Young people suffering in silence

Young people suffering in silence

By Liz Lockhart

Nick Clegg, the Deputy Prime Minister, will announce today that up to £22m will be spent on a pioneering programme to allow children with mental health problems access to the very best services available.  This access is also intended to be delivered in a wider range of places.

Whilst this news is welcome we ask ‘is it enough’?  With mental health problems currently affecting 1 in 4 people in the United Kingdom it is vital that we safeguard our young people to avoid further problems in the long term, both for them and for our overstretched health care services.

In response to Mr. Clegg’s announcement The Mental Health Foundation says that we must remember that this is not ‘job done’.  Children’s mental health needs to be supported from the day they are born, as a child’s early years are crucially important in terms of developing good mental wellbeing and emotional resilience for their lifetime.

The Department of Health describes this new initiative as a ground-breaking children’s mental health programme.   The investment will go to the Children and Young People’s Improving Access to Psychological Therapies (IAPT) project and will be given over the next three years.  It is intended to improve their state-of-the-art psychological therapies, whilst also giving extended training for people who work with young people outside the health settings, for example youth groups and schools.

The Department of Health says that one in ten children aged between 5 and 16 has a clinically diagnosable mental health problem.  Half of all adults with long term mental health problems will have experienced their first symptom before the age of 14.  10% of 15-16 year-old have self-harmed and self-harming and substance abuse are known to be common children and young people with mental health disorders.

It is the current failure to treat mental health problems in children that can lead to a devastating impact on their future.  This can result in reduced job and life expectations.  The best chances in life will be obtained by encouraging people to be open about mental illness and by extending the available therapies to ensure intervention is at hand.

Nick Clegg said ‘Too many young people suffer in silence with mental health problems.  This is vital investment that will give children the very best tailored treatment to restore them to good health, so that their illnesses are not simply swept under the carpet.’

Clegg added ‘With one in ten young people suffering from a mental health problems, we cannot let this issue drift or rely on adult services as a cure-all.  The money we are investing today will work specifically for children on therapies that are proven to work.  Mental health must have the same priority as physical health.  Giving children the treatment they need as soon as they need it will help ensure that millions of children suffering from a mental health problem will have a fairer opportunity to succeed in life.’

Care Services Minister, Paul Burstow hopes that this additional funding will help to deliver services specific to young people and to change the way mental health is delivered by the NHS.  He says that the aim is to transform existing mental health services for children so that our children get the best treatment possible, from services that are more responsive to their needs.

How the new funding will be spent:

  • Making treatment available to many more young people with mental health problems
  • Providing access to a wider range of psychological therapies including help to support families, or treatment for major health problems of adolescence including eating disorders, depression, self-harm, and conduct problems occurring with ADHD
  • Training to focus on extending the skills and experience of NHS clinicians and people who work with young people such as teachers, social workers and counsellors

The Department of Health is also providing up to £16million funding over the next four years to the Time to Change social marketing campaign which aims to tackle mental health stigma and discrimination.

Barbara McIntosh, Head of Children and Young People’s Programmes at the Mental Health Foundation, says “We are delighted that the Government has committed to invest a further £22 million in psychological therapies for children and young people.
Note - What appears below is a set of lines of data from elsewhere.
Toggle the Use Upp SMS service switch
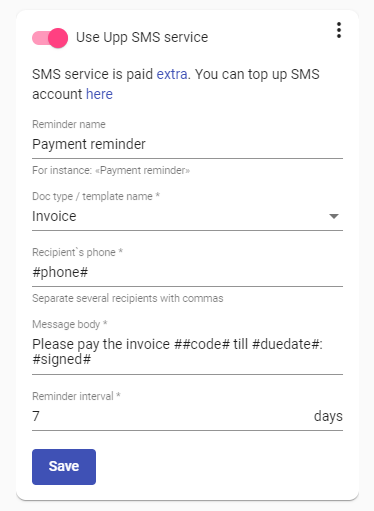Image resolution: width=374 pixels, height=511 pixels. pyautogui.click(x=50, y=38)
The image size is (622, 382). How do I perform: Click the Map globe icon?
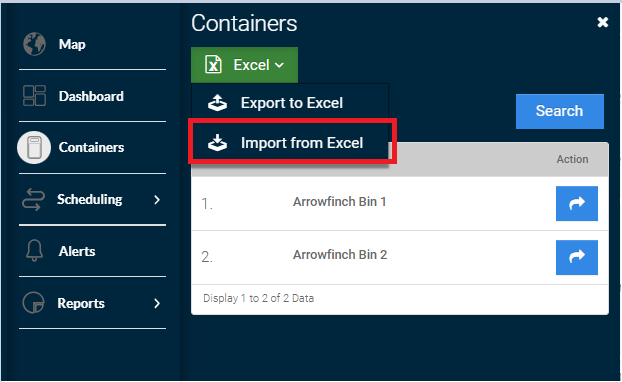pos(34,44)
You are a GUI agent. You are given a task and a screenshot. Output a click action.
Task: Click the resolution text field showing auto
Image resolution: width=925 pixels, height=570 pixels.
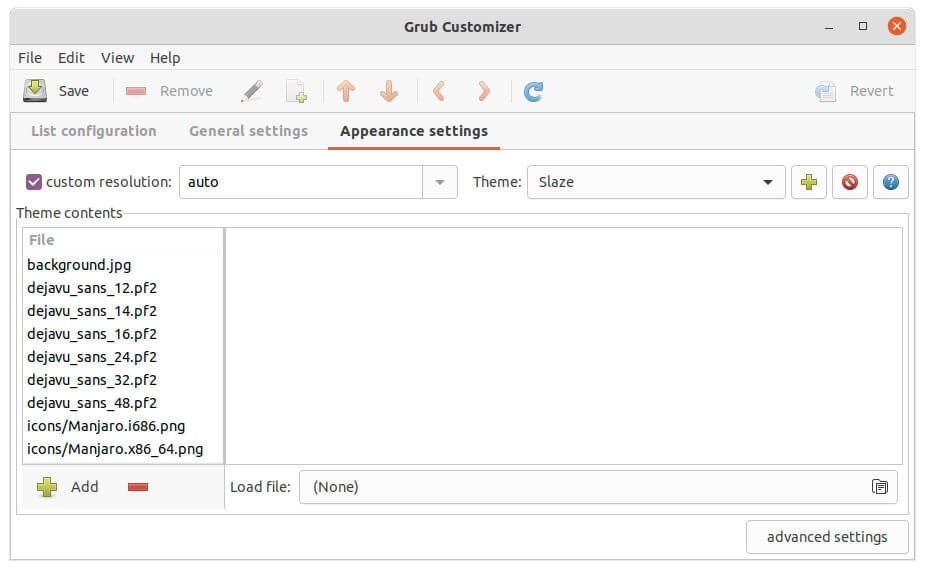click(x=300, y=182)
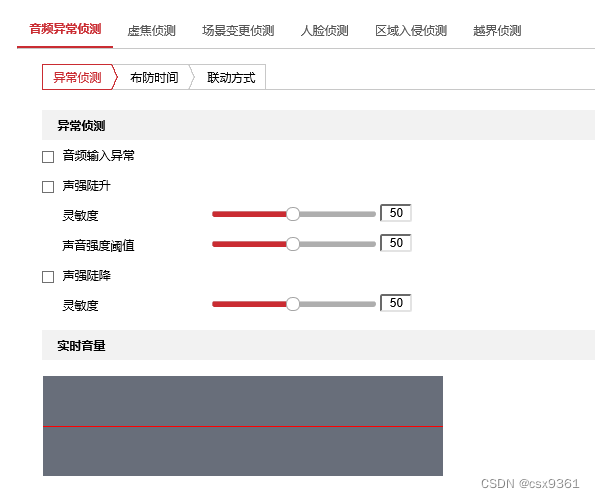Click the 声强陡降 灵敏度 value field
Screen dimensions: 595x498
pyautogui.click(x=396, y=303)
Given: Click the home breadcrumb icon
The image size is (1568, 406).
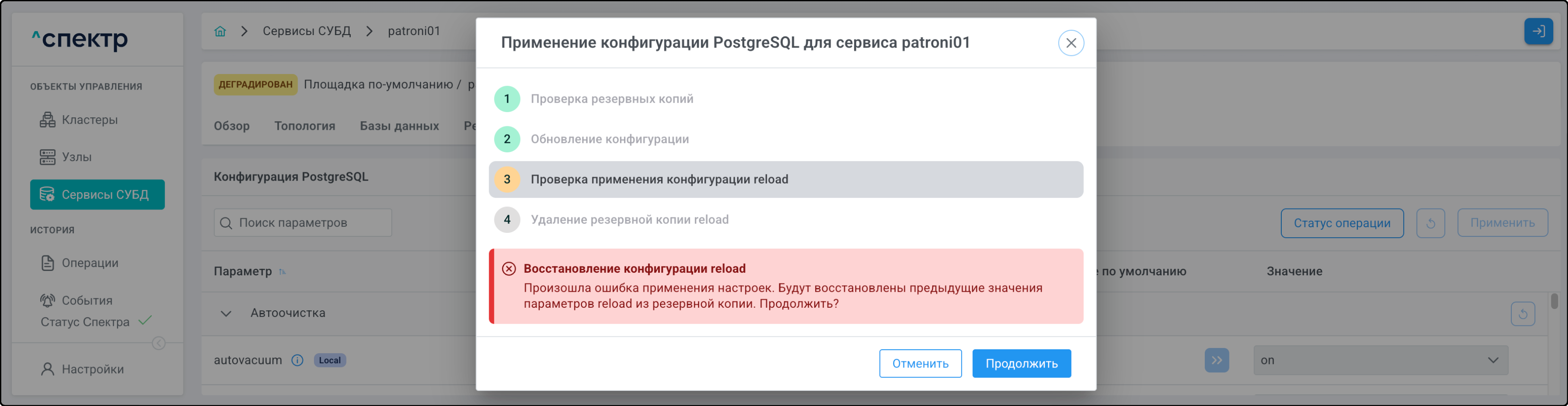Looking at the screenshot, I should pos(220,31).
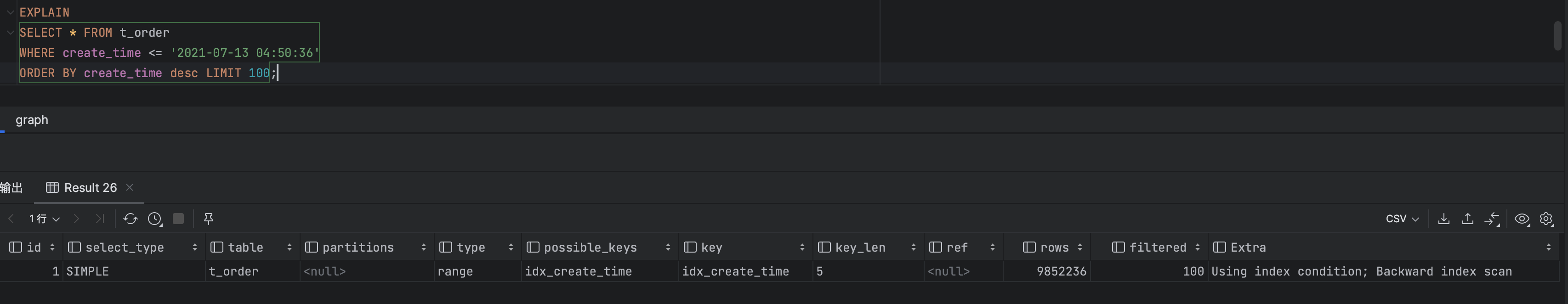Close the Result 26 tab
This screenshot has height=304, width=1568.
click(x=130, y=187)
At a time of austerity and cuts, it is encouraging that the issue of mental health, particularly children and young people’s mental health, is being given priority on the public health agenda.’

This is particularly relevant for school settings where we know that in an average classroom 10 young people will have witnessed their parents separate, 8 will have experienced physical violence, sexual abuse or neglect, 1 will have experience the death of a parent, and 7 will have been bullied.